[Element and text location records]
__________________________________________________
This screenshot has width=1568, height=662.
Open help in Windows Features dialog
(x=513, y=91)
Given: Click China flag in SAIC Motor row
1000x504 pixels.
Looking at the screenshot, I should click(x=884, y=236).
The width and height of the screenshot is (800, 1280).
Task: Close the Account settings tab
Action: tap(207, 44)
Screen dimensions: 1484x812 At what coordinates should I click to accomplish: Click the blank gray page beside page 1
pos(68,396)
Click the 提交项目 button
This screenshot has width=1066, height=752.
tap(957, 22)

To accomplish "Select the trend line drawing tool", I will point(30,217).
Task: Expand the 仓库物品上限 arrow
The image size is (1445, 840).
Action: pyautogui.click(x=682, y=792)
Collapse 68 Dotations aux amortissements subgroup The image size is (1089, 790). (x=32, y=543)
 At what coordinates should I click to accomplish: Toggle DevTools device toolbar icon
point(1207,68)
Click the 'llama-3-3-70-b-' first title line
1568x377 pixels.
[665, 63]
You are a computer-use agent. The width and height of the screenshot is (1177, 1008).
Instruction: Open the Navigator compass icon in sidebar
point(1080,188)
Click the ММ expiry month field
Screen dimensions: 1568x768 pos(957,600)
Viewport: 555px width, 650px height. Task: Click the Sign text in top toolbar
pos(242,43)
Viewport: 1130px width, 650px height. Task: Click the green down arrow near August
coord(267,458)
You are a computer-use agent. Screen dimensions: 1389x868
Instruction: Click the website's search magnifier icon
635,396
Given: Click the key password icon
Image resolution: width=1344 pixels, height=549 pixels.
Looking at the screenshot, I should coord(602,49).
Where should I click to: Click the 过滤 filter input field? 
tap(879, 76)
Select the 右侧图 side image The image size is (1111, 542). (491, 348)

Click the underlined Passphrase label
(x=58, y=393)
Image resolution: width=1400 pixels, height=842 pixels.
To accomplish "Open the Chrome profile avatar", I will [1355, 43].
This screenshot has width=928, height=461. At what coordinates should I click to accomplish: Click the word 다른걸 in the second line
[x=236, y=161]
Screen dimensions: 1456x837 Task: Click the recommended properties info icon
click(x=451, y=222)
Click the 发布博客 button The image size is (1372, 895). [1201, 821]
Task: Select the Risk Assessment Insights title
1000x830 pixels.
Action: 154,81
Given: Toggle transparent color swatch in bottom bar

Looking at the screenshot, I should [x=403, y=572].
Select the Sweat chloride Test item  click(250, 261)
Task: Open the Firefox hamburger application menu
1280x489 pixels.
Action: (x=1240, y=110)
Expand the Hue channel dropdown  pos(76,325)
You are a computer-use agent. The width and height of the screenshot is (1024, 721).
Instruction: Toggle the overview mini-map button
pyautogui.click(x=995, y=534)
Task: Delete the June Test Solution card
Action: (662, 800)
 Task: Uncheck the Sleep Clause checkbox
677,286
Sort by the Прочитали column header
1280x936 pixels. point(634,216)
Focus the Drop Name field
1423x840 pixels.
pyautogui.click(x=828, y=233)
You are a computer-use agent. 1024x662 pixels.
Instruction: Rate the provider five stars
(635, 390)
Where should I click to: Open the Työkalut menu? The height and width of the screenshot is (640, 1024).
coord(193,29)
__________________________________________________
• **Work to be completed**:
Could you rewrite all of the records above, putting "GUI agent" wherever "computer-use agent" appears and leaving everything else unchanged?

• **Output for this task**:
This screenshot has width=1568, height=662.
Open help in Windows Features dialog
(x=513, y=91)
Given: Click China flag in SAIC Motor row
1000x504 pixels.
Looking at the screenshot, I should click(x=884, y=236).
The width and height of the screenshot is (800, 1280).
Task: Close the Account settings tab
Action: tap(207, 44)
Screen dimensions: 1484x812 At what coordinates should I click to accomplish: Click the blank gray page beside page 1
pos(68,396)
Click the 提交项目 button
This screenshot has width=1066, height=752.
tap(957, 22)

To accomplish "Select the trend line drawing tool", I will point(30,217).
Task: Expand the 仓库物品上限 arrow
The image size is (1445, 840).
Action: pyautogui.click(x=682, y=792)
Collapse 68 Dotations aux amortissements subgroup The image size is (1089, 790). (x=32, y=543)
 At what coordinates should I click to accomplish: Toggle DevTools device toolbar icon
point(1207,68)
Click the 'llama-3-3-70-b-' first title line
1568x377 pixels.
[665, 63]
You are a GUI agent. The width and height of the screenshot is (1177, 1008).
Instruction: Open the Navigator compass icon in sidebar
point(1080,188)
Click the ММ expiry month field
Screen dimensions: 1568x768 pos(957,600)
Viewport: 555px width, 650px height. Task: Click the Sign text in top toolbar
pos(242,43)
Viewport: 1130px width, 650px height. Task: Click the green down arrow near August
coord(267,458)
You are a GUI agent. Screen dimensions: 1389x868
Instruction: Click the website's search magnifier icon
635,396
Given: Click the key password icon
Image resolution: width=1344 pixels, height=549 pixels.
Looking at the screenshot, I should coord(602,49).
Where should I click to: Click the 过滤 filter input field? 
tap(879, 76)
Select the 右侧图 side image The image size is (1111, 542). (491, 348)

Click the underlined Passphrase label
(x=58, y=393)
Image resolution: width=1400 pixels, height=842 pixels.
To accomplish "Open the Chrome profile avatar", I will [1355, 43].
This screenshot has width=928, height=461. At what coordinates should I click to accomplish: Click the word 다른걸 in the second line
[x=236, y=161]
Screen dimensions: 1456x837 Task: Click the recommended properties info icon
click(x=451, y=222)
Click the 发布博客 button The image size is (1372, 895). [1201, 821]
Task: Select the Risk Assessment Insights title
1000x830 pixels.
Action: 154,81
Given: Toggle transparent color swatch in bottom bar

Looking at the screenshot, I should [x=403, y=572].
Select the Sweat chloride Test item  click(250, 261)
Task: Open the Firefox hamburger application menu
1280x489 pixels.
Action: (x=1240, y=110)
Expand the Hue channel dropdown  pos(76,325)
You are a GUI agent. The width and height of the screenshot is (1024, 721).
Instruction: Toggle the overview mini-map button
pyautogui.click(x=995, y=534)
Task: Delete the June Test Solution card
Action: (662, 800)
 Task: Uncheck the Sleep Clause checkbox
677,286
Sort by the Прочитали column header
1280x936 pixels. point(634,216)
Focus the Drop Name field
1423x840 pixels.
pyautogui.click(x=828, y=233)
You are a GUI agent. 1024x662 pixels.
Instruction: Rate the provider five stars
(635, 390)
Where should I click to: Open the Työkalut menu? The height and width of the screenshot is (640, 1024).
coord(193,29)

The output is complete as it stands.